__What you should do__. Your job with the data below is to output exactly the lines from the one holding "[1 Stern] (589, 1399)" down to the one holding "F.A.Q. (608, 1623)", both included, and no others.

#####

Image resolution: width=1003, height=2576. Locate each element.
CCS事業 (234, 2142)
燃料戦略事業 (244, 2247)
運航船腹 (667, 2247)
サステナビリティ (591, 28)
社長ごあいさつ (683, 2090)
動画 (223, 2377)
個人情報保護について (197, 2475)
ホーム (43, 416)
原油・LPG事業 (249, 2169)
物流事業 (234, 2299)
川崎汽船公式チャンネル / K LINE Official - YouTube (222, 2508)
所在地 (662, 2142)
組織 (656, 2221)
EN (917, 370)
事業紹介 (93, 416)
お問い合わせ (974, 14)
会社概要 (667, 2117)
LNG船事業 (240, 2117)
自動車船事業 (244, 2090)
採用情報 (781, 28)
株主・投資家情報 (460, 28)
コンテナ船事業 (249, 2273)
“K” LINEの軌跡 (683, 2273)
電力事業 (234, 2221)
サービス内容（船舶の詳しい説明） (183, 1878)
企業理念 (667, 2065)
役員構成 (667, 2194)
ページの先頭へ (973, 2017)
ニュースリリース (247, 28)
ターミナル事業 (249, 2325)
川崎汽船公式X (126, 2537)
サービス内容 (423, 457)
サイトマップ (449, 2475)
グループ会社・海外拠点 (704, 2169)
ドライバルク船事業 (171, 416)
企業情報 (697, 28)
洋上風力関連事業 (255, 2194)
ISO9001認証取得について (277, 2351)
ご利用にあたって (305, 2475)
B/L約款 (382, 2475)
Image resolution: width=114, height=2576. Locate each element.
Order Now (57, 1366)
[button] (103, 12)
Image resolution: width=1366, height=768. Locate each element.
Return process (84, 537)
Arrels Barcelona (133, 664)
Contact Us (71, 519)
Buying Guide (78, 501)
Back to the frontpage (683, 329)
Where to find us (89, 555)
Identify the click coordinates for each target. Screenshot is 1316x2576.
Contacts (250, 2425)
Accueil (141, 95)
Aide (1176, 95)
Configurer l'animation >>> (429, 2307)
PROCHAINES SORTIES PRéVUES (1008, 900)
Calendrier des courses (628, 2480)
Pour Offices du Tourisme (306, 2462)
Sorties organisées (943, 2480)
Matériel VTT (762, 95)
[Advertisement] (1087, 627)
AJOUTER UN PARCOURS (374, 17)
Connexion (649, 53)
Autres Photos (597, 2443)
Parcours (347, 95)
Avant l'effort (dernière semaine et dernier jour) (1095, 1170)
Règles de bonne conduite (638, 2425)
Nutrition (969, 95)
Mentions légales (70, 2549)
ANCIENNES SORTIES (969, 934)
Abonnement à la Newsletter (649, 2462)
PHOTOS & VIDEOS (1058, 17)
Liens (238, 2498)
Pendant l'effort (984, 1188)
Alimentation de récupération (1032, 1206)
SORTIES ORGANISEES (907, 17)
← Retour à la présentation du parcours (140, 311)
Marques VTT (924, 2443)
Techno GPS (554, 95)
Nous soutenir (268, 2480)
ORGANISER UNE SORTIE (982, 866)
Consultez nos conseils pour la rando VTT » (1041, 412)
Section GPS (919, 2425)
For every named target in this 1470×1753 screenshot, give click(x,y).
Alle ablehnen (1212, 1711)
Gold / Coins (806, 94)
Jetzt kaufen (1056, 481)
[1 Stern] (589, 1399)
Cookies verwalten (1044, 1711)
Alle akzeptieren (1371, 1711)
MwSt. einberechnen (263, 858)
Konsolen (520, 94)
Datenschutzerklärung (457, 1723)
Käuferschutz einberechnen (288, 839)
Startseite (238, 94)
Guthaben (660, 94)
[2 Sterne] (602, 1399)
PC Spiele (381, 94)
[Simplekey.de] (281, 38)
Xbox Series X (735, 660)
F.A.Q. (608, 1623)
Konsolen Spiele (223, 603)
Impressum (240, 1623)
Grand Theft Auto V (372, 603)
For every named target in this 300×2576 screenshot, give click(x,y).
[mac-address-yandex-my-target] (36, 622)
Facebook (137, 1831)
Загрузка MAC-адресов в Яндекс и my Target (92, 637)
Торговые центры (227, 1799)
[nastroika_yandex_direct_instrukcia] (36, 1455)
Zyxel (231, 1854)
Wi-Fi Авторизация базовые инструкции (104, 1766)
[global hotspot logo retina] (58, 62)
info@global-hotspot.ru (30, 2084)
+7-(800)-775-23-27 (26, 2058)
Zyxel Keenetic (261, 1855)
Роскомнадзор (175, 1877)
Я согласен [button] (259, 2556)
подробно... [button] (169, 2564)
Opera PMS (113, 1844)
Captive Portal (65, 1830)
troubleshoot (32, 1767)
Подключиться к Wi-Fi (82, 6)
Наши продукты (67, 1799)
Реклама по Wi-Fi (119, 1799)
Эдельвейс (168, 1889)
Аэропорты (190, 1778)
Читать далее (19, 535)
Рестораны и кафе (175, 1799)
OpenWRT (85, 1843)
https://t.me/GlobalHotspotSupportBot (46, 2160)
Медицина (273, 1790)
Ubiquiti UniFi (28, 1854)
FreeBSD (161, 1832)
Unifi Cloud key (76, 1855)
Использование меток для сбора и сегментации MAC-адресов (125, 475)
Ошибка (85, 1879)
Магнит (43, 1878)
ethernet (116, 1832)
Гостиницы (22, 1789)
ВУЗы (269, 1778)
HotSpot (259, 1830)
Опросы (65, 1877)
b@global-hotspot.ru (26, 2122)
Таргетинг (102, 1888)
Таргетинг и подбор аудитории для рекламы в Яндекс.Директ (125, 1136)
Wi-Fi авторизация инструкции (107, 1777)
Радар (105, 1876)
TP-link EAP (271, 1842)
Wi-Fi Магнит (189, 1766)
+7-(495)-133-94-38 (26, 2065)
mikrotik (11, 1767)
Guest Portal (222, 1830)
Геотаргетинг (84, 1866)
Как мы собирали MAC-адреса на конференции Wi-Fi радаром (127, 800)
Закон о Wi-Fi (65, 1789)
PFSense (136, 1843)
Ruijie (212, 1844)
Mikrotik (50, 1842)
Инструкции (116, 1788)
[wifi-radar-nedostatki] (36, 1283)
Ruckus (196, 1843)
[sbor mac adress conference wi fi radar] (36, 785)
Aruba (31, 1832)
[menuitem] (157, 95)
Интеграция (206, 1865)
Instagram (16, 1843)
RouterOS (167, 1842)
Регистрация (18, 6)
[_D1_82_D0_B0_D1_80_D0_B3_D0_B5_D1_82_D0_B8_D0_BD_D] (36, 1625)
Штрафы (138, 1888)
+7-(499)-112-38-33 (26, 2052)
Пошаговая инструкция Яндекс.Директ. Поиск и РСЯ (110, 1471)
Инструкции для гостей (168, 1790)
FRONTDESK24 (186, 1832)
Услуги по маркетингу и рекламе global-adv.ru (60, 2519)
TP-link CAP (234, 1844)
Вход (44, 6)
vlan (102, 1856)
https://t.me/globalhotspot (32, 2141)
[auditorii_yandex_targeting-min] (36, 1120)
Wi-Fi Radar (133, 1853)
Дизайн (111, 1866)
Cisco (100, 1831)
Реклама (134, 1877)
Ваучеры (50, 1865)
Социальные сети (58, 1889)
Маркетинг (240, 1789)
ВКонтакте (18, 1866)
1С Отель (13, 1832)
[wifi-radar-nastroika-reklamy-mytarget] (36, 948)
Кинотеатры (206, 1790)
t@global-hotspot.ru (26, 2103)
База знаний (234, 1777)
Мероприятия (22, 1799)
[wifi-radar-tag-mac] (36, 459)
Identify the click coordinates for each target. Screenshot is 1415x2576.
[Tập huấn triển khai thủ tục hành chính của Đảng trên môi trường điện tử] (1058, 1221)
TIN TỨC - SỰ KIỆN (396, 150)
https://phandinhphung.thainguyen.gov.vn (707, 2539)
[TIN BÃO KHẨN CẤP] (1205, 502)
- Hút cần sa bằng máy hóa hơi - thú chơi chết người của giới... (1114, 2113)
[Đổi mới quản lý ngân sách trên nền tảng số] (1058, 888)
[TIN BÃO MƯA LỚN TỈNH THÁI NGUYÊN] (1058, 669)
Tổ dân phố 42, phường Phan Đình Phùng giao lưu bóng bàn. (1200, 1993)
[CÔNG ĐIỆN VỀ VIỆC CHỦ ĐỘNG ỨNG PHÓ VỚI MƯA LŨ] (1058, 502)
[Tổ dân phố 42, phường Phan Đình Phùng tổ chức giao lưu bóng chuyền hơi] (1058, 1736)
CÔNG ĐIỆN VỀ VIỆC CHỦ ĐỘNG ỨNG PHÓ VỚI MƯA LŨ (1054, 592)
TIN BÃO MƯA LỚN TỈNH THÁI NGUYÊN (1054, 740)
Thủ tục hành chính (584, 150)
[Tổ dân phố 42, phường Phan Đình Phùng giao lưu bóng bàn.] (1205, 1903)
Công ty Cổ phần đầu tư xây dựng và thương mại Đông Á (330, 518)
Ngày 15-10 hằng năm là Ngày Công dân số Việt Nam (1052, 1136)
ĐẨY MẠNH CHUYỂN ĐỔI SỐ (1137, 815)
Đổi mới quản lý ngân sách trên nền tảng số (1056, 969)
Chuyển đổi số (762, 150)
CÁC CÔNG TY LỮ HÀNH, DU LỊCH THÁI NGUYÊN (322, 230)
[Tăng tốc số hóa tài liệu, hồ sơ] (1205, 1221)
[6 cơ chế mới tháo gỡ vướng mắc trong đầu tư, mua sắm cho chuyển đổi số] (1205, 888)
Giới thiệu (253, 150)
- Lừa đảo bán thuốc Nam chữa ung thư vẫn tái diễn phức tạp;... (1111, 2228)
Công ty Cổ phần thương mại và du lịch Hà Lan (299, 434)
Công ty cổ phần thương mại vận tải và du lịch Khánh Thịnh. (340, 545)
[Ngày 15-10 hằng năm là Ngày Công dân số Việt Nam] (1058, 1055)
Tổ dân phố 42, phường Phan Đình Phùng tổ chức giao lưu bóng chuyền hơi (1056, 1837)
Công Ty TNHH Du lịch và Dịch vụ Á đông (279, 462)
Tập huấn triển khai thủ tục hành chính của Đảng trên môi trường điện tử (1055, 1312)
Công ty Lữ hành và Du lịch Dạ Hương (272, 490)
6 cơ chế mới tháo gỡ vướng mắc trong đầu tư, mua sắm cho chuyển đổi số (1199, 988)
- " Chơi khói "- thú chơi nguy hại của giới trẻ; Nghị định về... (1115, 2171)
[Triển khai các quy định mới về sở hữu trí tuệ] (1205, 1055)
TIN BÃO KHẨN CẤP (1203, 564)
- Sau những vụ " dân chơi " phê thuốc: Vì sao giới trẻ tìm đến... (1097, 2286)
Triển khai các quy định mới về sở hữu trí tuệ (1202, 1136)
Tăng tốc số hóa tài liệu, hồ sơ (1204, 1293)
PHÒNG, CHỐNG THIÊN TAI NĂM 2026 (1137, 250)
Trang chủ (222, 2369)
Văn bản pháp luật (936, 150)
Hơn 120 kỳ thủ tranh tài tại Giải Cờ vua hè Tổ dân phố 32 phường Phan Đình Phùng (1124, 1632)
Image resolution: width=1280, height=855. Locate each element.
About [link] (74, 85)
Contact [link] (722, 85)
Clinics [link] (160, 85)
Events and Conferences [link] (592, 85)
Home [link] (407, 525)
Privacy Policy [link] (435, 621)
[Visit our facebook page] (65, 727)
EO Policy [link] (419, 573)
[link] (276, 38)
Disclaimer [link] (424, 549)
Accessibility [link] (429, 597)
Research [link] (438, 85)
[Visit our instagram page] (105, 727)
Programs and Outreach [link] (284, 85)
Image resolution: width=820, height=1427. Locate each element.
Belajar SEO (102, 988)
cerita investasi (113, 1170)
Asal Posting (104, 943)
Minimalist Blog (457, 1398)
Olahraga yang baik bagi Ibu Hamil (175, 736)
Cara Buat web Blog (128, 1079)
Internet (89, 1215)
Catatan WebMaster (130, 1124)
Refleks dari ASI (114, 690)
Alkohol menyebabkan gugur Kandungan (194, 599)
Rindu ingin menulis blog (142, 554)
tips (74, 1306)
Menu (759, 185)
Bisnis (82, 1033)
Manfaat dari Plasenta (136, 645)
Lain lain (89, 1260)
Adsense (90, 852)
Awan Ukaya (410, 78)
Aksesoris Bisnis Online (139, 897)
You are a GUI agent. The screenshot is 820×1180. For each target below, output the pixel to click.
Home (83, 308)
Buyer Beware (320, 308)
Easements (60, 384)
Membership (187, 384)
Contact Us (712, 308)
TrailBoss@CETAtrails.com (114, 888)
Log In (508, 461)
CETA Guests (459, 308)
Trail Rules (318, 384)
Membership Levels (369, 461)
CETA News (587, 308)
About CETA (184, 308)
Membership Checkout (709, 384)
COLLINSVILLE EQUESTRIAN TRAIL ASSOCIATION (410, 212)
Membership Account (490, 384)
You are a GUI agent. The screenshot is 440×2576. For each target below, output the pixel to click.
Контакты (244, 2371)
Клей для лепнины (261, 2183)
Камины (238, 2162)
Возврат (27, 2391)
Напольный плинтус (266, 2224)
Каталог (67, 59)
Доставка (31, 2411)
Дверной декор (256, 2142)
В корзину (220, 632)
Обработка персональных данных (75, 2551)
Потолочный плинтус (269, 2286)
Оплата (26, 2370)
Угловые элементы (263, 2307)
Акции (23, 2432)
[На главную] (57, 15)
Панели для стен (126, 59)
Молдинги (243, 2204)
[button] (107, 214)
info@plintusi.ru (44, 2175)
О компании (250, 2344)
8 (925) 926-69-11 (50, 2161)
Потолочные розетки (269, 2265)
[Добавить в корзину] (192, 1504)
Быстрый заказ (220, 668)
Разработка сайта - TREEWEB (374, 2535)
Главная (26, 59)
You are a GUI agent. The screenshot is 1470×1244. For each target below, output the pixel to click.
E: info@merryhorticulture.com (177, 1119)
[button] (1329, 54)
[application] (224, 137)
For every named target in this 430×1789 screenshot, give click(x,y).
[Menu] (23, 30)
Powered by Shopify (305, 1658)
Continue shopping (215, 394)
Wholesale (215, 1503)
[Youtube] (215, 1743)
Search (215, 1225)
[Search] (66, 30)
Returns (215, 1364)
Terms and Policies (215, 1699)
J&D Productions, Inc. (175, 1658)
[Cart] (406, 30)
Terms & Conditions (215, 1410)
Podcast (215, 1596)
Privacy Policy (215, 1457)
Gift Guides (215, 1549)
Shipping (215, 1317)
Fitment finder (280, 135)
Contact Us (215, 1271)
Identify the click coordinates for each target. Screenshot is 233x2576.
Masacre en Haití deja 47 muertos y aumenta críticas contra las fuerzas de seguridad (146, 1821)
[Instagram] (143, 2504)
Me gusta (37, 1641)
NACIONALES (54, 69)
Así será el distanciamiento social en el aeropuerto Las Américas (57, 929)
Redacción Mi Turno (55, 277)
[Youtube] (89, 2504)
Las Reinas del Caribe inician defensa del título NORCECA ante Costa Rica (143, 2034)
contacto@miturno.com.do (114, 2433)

#####

__Response__.
[1 Stern] (589, 1399)
Cookies verwalten (1044, 1711)
Alle akzeptieren (1371, 1711)
MwSt. einberechnen (263, 858)
Konsolen (520, 94)
Datenschutzerklärung (457, 1723)
Käuferschutz einberechnen (288, 839)
Startseite (238, 94)
Guthaben (660, 94)
[2 Sterne] (602, 1399)
PC Spiele (381, 94)
[Simplekey.de] (281, 38)
Xbox Series X (735, 660)
F.A.Q. (608, 1623)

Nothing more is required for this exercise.